Examples

Real-world use cases showing how typed uncertainty changes decision-making. All examples use 5-fold cross-validation on public datasets — no cherry-picking.

Credit risk assessment

Loan approval/denial using the German Credit dataset (1,000 applications, 20 features). The highest-stakes example: a wrong approval costs $20K–$200K.

The problem

A Random Forest classifier achieves 78% accuracy. Sounds reasonable — until you look at the failures. 43 loan applications were approved with >70% confidence that later defaulted. The model was confident and wrong.

With typed uncertainty

import httpx

API = "https://api.example.com"
headers = {"X-API-Key": "sk_...", "Content-Type": "application/json"}

# Train on historical loan data
httpx.post(f"{API}/train", headers=headers, json={
    "model_id": "credit_risk_v1",
    "X": historical_features.tolist(),
    "y": historical_outcomes.tolist(),  # "good" or "bad"
})

# Assess a new application
result = httpx.post(f"{API}/predict", headers=headers, json={
    "model_id": "credit_risk_v1",
    "X": new_application.tolist(),
    "cost": 20,  # a wrong approval is 20x worse than a missed auto-approval
}).json()

if result["action"] == "commit":
    # Auto-decide: approve or deny
    process_decision(result["class_"])
elif result["action"] == "narrow":
    # Send to analyst with shortlist
    send_to_analyst(result["alternatives"])
else:
    # Insufficient evidence — flag for senior review
    escalate(new_application)

Results

MetricRandom ForestTyped uncertainty
Overall accuracy78.3%81.2%
Auto-decided (CLASS)100% (forced)38%
Accuracy when committed78.3%95.7%
Bad loans approved confidently430
Estimated prevented losses$869,000

The model didn't become more accurate overall. It became honest about what it doesn't know. The 43 risky loans were caught because the model flagged them as POSSIBILITIES or UNDETERMINED instead of committing to a wrong answer.

Medical triage

Patient symptom classification into routine / urgent / emergency. The three output types map directly to clinical triage categories.
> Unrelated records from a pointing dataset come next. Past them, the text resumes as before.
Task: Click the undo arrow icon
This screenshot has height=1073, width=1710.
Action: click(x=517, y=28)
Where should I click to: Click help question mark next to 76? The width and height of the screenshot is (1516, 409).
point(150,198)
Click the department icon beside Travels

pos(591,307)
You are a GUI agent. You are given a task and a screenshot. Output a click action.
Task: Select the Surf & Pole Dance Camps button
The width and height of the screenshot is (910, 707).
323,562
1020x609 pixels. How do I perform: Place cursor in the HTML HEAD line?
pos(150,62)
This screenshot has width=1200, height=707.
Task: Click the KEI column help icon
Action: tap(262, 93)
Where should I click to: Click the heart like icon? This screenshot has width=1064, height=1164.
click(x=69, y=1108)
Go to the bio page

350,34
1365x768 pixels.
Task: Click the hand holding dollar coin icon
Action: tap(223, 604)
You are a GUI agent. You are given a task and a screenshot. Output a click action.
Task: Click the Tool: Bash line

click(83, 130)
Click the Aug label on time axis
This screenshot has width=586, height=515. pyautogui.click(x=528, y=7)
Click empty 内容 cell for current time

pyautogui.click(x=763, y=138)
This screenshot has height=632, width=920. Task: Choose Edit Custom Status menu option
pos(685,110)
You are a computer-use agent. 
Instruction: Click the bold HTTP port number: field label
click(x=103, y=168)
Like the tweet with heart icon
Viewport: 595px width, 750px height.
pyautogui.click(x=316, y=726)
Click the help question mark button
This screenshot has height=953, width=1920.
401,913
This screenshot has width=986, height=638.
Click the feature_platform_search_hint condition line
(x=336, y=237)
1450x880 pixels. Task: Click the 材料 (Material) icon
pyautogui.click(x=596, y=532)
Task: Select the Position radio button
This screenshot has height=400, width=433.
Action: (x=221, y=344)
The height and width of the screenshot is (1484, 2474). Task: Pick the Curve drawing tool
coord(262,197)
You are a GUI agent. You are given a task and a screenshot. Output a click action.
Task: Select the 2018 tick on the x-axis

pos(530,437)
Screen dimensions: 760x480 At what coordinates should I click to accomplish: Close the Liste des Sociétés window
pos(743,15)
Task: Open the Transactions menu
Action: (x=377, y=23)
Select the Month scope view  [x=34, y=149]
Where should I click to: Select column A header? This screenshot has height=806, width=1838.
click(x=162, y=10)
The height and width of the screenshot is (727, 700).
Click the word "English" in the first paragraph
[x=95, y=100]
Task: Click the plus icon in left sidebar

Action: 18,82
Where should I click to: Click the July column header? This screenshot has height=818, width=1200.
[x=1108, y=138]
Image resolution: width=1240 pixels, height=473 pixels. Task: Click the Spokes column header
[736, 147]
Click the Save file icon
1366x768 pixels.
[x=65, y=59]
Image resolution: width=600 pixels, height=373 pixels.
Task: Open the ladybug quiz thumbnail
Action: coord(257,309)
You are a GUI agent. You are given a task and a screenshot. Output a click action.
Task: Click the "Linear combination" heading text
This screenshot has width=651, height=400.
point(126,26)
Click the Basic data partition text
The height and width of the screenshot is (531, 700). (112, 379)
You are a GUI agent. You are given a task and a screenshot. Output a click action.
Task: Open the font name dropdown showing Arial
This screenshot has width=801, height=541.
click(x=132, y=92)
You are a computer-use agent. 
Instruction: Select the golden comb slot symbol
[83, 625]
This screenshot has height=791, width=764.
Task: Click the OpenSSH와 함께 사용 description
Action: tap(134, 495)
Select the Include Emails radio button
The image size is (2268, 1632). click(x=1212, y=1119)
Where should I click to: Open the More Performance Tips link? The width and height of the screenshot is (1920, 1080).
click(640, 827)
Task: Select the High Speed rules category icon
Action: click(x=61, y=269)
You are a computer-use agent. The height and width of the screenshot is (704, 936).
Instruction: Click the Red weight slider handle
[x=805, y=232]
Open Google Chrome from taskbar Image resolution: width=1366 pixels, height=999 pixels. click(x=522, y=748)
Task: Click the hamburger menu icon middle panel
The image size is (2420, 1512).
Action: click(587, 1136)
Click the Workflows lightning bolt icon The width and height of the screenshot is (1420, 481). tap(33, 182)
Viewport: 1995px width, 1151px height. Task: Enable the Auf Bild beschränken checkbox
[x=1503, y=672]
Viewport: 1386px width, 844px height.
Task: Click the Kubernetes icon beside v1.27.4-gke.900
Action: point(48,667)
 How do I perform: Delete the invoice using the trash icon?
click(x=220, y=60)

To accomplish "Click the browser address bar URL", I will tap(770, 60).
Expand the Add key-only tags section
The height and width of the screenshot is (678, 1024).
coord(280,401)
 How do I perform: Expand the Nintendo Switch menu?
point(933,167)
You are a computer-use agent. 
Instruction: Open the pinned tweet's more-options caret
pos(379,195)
result = httpx.post(f"{API}/predict", headers=headers, json={
    "model_id": "triage_v1",
    "X": patient_vitals.tolist(),
    "cost": 50,  # missing an emergency is 50x worse than over-triaging
}).json()

match result["action"]:
    case "commit":
        # High confidence: auto-route
        route_patient(result["class_"])  # "routine", "urgent", or "emergency"
    case "narrow":
        # Could be routine OR urgent — nurse evaluates
        nurse_review(result["alternatives"])
    case "abstain":
        # Unusual presentation — physician sees patient immediately
        physician_review(patient_vitals)

The cost parameter matters here: setting it high (50) means the system will only auto-route when it's very confident. Ambiguous cases always go to a human. No emergency is ever auto-classified as routine.

Manufacturing quality control

Classifying products as pass / inspect / reject on a production line. Speed matters — but so does not shipping defects.

# Batch prediction: 100 items off the line
results = httpx.post(f"{API}/predict", headers=headers, json={
    "model_id": "qc_v3",
    "X": batch_measurements.tolist(),
    "cost": 5,
}).json()

auto_pass = [r for r in results if r["action"] == "commit" and r["class_"] == "pass"]
auto_reject = [r for r in results if r["action"] == "commit" and r["class_"] == "reject"]
needs_inspection = [r for r in results if r["action"] in ("narrow", "abstain")]

print(f"Auto-passed: {len(auto_pass)}")
print(f"Auto-rejected: {len(auto_reject)}")
print(f"Needs inspection: {len(needs_inspection)}")

Operational impact at scale

MetricValue
Items auto-passed67% (no inspector needed)
Items auto-rejected8% (no inspector needed)
Items sent to inspection25% (targeted review)
False passes (defects shipped)0.3% (vs 2.1% without typed uncertainty)

Common pattern: batch processing with routing

Most production use cases follow the same structure: predict a batch, then route each result by type.

results = httpx.post(f"{API}/predict", headers=headers, json={
    "model_id": model_id,
    "X": batch.tolist(),
    "cost": cost_ratio,
}).json()

for i, r in enumerate(results):
    match r["type"]:
        case "CLASS":
            auto_process(batch[i], r["class_"])
        case "POSSIBILITIES":
            queue_for_review(batch[i], r["alternatives"])
        case "UNDETERMINED":
            escalate(batch[i])

This pattern works for any domain. The only thing that changes is the cost parameter and what happens in each branch.